→ Task goal
Starting at the line that holds "You are a GUI" and stopping at the line that holds "DAFTAR (633, 1413)", restate the records below word for word, with both of those lines included.

→ Available data
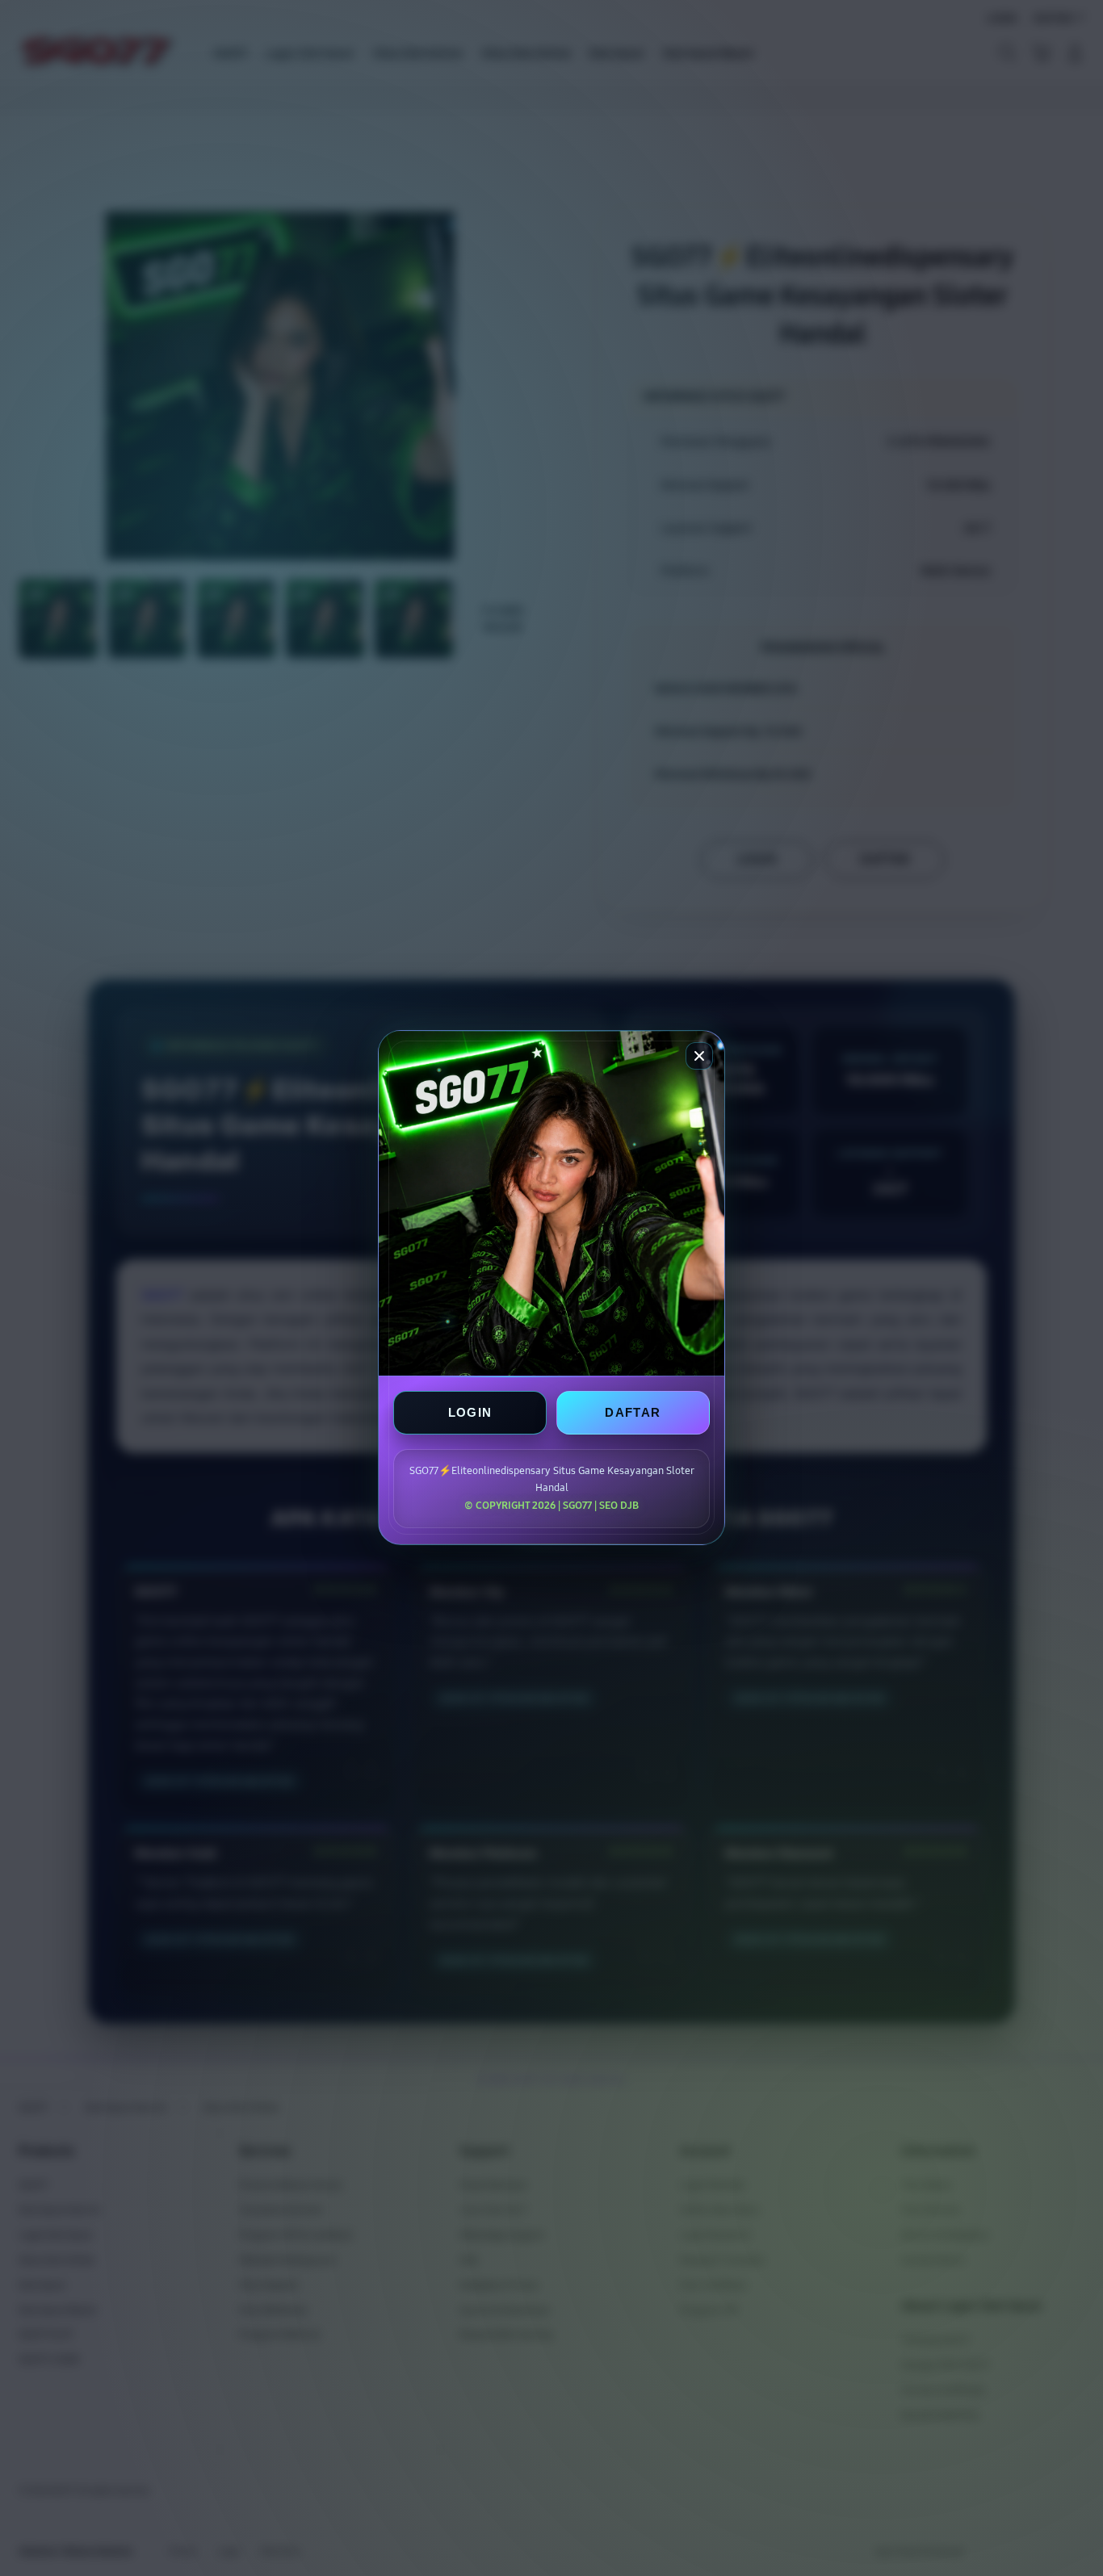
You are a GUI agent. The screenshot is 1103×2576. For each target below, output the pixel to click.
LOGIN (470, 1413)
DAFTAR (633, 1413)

==

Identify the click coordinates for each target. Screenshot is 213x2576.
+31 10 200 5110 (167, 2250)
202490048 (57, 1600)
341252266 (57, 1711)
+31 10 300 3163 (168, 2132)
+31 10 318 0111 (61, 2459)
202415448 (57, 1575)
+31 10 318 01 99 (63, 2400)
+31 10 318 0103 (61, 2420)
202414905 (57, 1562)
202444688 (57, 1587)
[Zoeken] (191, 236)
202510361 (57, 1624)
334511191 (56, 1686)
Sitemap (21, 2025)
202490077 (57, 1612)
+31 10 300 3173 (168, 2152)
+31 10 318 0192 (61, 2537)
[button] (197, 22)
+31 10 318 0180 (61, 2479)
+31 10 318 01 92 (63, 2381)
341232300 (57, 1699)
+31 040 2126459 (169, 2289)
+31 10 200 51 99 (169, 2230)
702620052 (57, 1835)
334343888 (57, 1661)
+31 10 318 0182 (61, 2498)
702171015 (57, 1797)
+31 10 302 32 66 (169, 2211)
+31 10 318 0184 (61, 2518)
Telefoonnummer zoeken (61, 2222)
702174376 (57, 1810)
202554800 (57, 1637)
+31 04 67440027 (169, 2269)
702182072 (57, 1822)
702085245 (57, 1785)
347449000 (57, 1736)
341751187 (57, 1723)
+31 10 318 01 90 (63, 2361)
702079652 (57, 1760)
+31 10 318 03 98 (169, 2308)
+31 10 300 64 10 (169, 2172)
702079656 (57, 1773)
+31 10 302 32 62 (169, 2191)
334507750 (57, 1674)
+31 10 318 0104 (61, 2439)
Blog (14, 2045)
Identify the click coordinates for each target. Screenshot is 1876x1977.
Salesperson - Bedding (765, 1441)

--

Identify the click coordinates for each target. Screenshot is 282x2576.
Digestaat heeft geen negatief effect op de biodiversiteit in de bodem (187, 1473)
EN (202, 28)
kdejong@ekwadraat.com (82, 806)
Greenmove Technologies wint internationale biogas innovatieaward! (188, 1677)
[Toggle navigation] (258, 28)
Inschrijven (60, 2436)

→ Reply
You are a GUI agent. The screenshot is 1103×2576. For each target below, output the pixel to click.
LOGIN (470, 1413)
DAFTAR (633, 1413)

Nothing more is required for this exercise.